Aren mira el arnés de seguridad y se lo intenta ajustar; mientras, la mujer se sienta junto a él y se coloca el suyo.

— Te recuerdo de la refriega. Tu exoesqueleto ¿lo has fabricado tú? — pregunta la mujer — . Perdona, soy la capitán Sesay.

— Encantado, capitana Sesay, mi nombre es Aren Hagemann, físico arqueólogo — dice Aren.

Sesay arquea una ceja al oír el título de Aren.

— La armadura no la construí yo, capitana, la hizo un ingeniero, el más habilidoso de todos los tiempos, yo solo la he remodelado y, en algunos aspectos, mejorado — dice Aren.

— Remodelado y mejorado… interesante — comenta Sesay, casi hablando para sí.

Un soldado se acerca a la capitana y le murmura algo al oído.

— Luego seguiremos, señor Hagemann. — Sesay se quita el arnés, se levanta y se dirige hasta la cabina del piloto.

— Ande con cuidado, Aren, no se puede fiar — dice Herold.

— Hasta ahora no nos han dado señales de ser peligrosos. Han dicho que estaban rescatando a los supervivientes y todo — dice Dwight.

— El demonio nunca te va a enseñar los cuernos hasta que estés a su merced — comenta Herold — . Puede ser una trampa ¿y si nos llevan a un campo de trabajos forzados o algo así?

— Herold lleva razón, Dwight, no nos podemos fiar del todo — asiente Aren.

— Con las capacidades tecnológicas que tienen, no creo que necesiten esclavos — dice Dwight antes de quedarse pensativo unos instantes — . Mierda, van a experimentar con nosotros.

— No lo creo —suscribe Aren.

— Tampoco podemos asegurarlo, amigo — replica Herold.

La capitana sale del habitáculo del piloto.

— Bueno, señores, se acaban las labores de rescate; el deslizador, como pensábamos, no está respondiendo bien después de la reparación apresurada. — sesay mira a los tres recién llegados — Hoy ha sido vuestro día de suerte.

Los tres hombres se miran mientras la nave se va inclinando poco a poco.

— Cambiamos de rumbo — murmura Aren.

— Volvemos a la base, allí se os atenderá — dice el soldado sentado más cerca de Aren al oír el comentario.

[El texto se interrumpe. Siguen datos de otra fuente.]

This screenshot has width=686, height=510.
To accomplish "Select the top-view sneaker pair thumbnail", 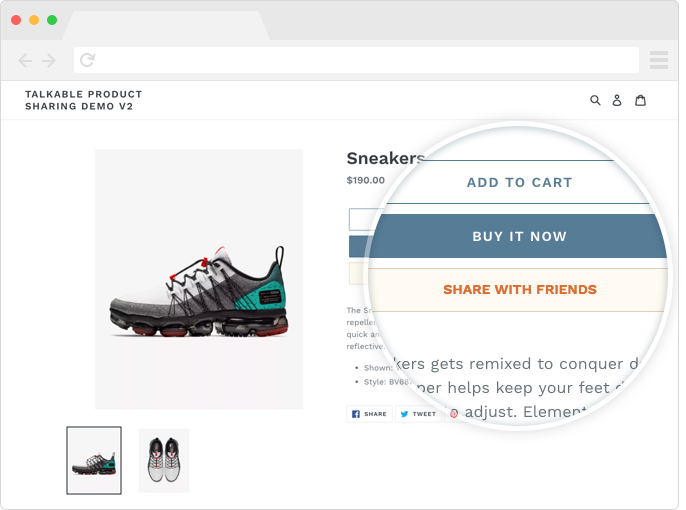I will pyautogui.click(x=164, y=460).
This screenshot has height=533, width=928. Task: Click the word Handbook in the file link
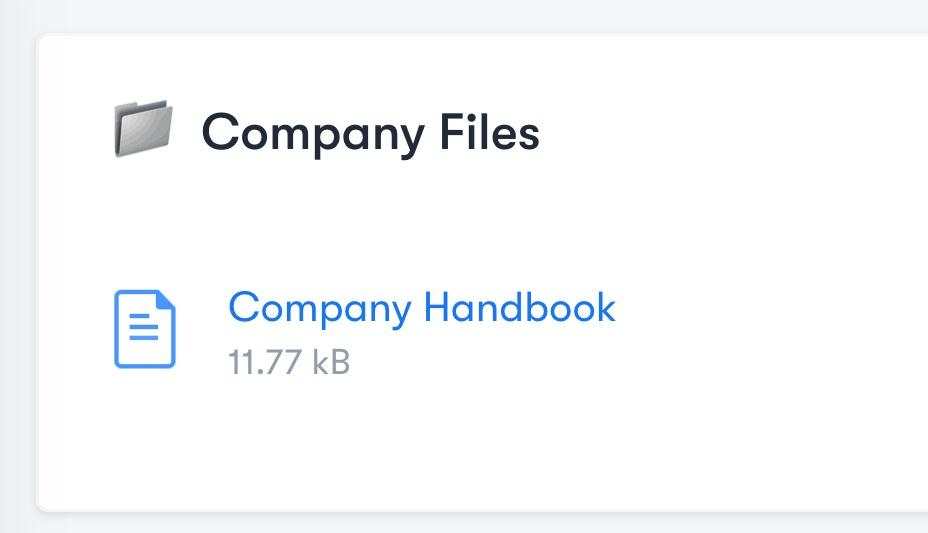click(x=520, y=307)
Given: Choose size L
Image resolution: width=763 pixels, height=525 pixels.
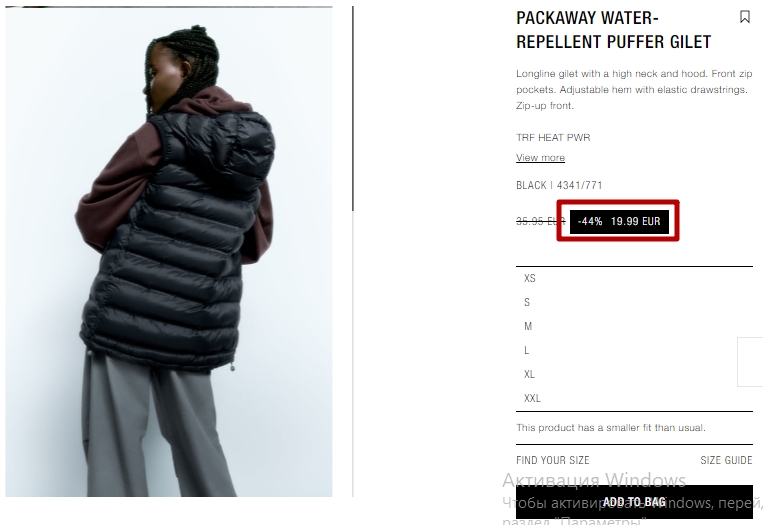Looking at the screenshot, I should [634, 350].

— ¿Está muy lejos esa base? — pregunta Aren.

— A unos cientos de quilómetros, no os preocupéis, el deslizador está diseñado para llegar a donde sea incluso si solo tiene media carcasa y se ha quedado sin alas — dice el soldado, con tono socarrón.

Aren lo mira extrañado.

— ¿Van a preparar un contrataque para recuperar la ciudad? — pregunta Herold.

— ¿La ciudad?, no, amigo, la ciudad quedó ya destruida, no hay nada que hacer salvo mandar algunos deslizadores para buscar a la gente que pudiera quedar. Los que no estén bien para el combate, como este.

— Y nos permite descansar un poco del combate haciendo rotaciones de rescate — interrumpe otro soldado uniéndose a la conversación.

— Vaya — comenta Herold en tono triste — , ¿y dónde se está librando la batalla en este momento? ¿A los cientos de kilómetros en los que también se encuentra la base?

— ¿Dónde?, — se oye una risa contenida en el interior del casco del soldado — amigo, la «batalla» se está librando por todo el planeta.